Acrylic painting on paper is a wonderful combination of mediums, and has a lovely look and feel. You can choose so many "weights" (thickness) of paper.
You can choose from dozens of textures, and from a range of colors. All these choices can present a dilemma. There are also some other qualities which can potentially create problems when painting on paper.
The first is the problem of choice. If you are planning to paint using very thin glazes on unsealed paper; and if you wish the surface to "hold" the paint, then it is probably better to choose a heavier grade paper.
This will prevent the paint "pooling" and/or causing the paper to buckle too much (I generally will not paint on anything less than 300GSM). A heavier grade paper will also be easier to frame - less buckling and sagging occurs.

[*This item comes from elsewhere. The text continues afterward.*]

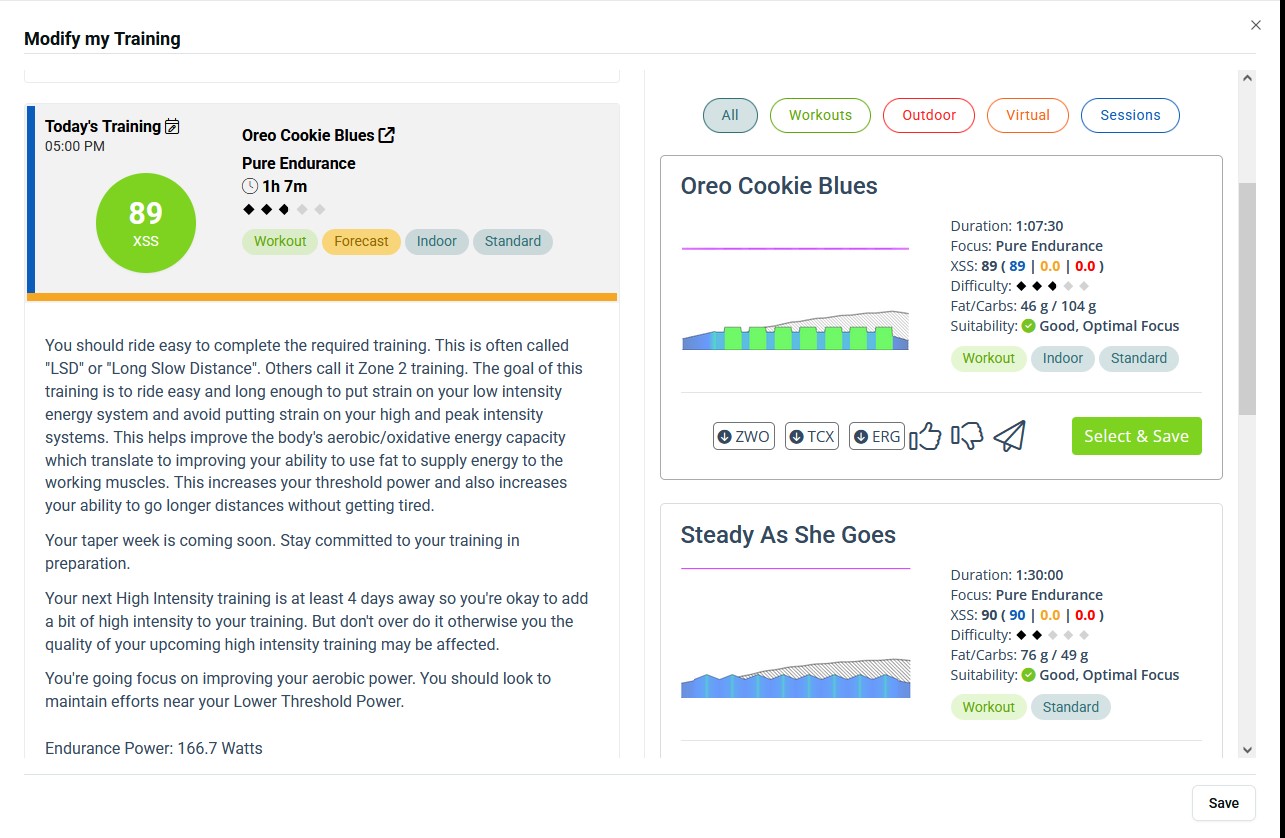Download the TCX workout file
This screenshot has height=838, width=1285.
click(811, 436)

The second choice is texture. Some papers are very smooth and are great for fine work. Having the smooth surface allows the brush to glide, making it easier to paint fine and delicate lines. More texture tends to suit a looser approach. Using the "toothy"(rougher) surface can, if you are a bit clever, suggest detail. This often allows for you to make those "mistakes" that make the painting more lively.
Generally watercolour paper that is cold pressed, tends to have more "tooth", or rough surface. A hot pressed paper will tend to be smoother. There are many grades of cotton/synthetic papers. Consider the longevity of your work. 100% cotton (and quality) will last the distance, if properly stored/framed. However if you're burying the paper in four or five coats of gesso, and then a thick layer of acrylic paint over the top; you could probably get away with a slightly lower quality product. In this application, the weight of the paper is possibly more important than the components.
Another decision when creating an acrylic painting on paper, is color. Is the surface going to be covered completely? If so, the small differences in paper shades will not affect the work much. If, however, you plan on letting the paper show through, your choice of color is much more important.
Something else to consider is the porous nature of paper. This can either be a good thing or a difficulty. First the good points:
A good quality acrylic paint can be used in a similar way to watercolour paints. Remember though that watercolour pigments are purpose built for… yep, watercolour paintings. Having said that, you can certainly allow acrylics to bleed and move around in a similar way on the surface of the paper. Some artists love the surface to be porous and want the paint to be pulled into the surface of dry paper. However, this method of acrylic painting on paper can be "sudden death", and any mistakes are hard to hide. At least you can seal and gesso over them as there is usually little texture on the surface; the paper has sucked up most of the paint. I use Artists quality acrylic paints by Chroma Australia, Atelier Interactive and Atelier Free Flow.
I like to seal paper prior to painting over it with acrylic gesso. This is done for several reasons. I like the paint to slide over the surface (but not too much) whilst still soaking in a little bit. The other reason is the method which I use to attach the paper to my board. Firstly I pin out my paper using staples, which has been dampened with water (run a wet cloth over it), stretching it slightly as I attach it. I then paint gesso over the paper, allowing it to travel under the edges of the paper. When it dries the pins or staples can be removed, and the paper is left stuck around the edges without any "fastenings" to get in the way of brushwork. Binder mediums and impasto gel will both do the same thing if you want a sealed surface that still looks like paper. Using the impasto gel will give it definite brush texture.
Paper can buckle when wet. The above method will solve most of that problem (at least to a point I am happy with). The addition of gesso will stiffen the paper. This will minimise further buckling.
One of the wonderful aspects of acrylic painting on paper is the potential for framing the piece. The ragged edge of torn paper looks great against the starkness of a clean mat.
There are of course, many other types of paper you can experiment with in your acrylic painting on paper exploration!
My experience has been mostly with watercolour paper; however you may like to try using printmaking paper, recycled or handmade paper, or any other number of combinations.
Have fun with the colors and textures that are available. ......Create, create, and then create some more!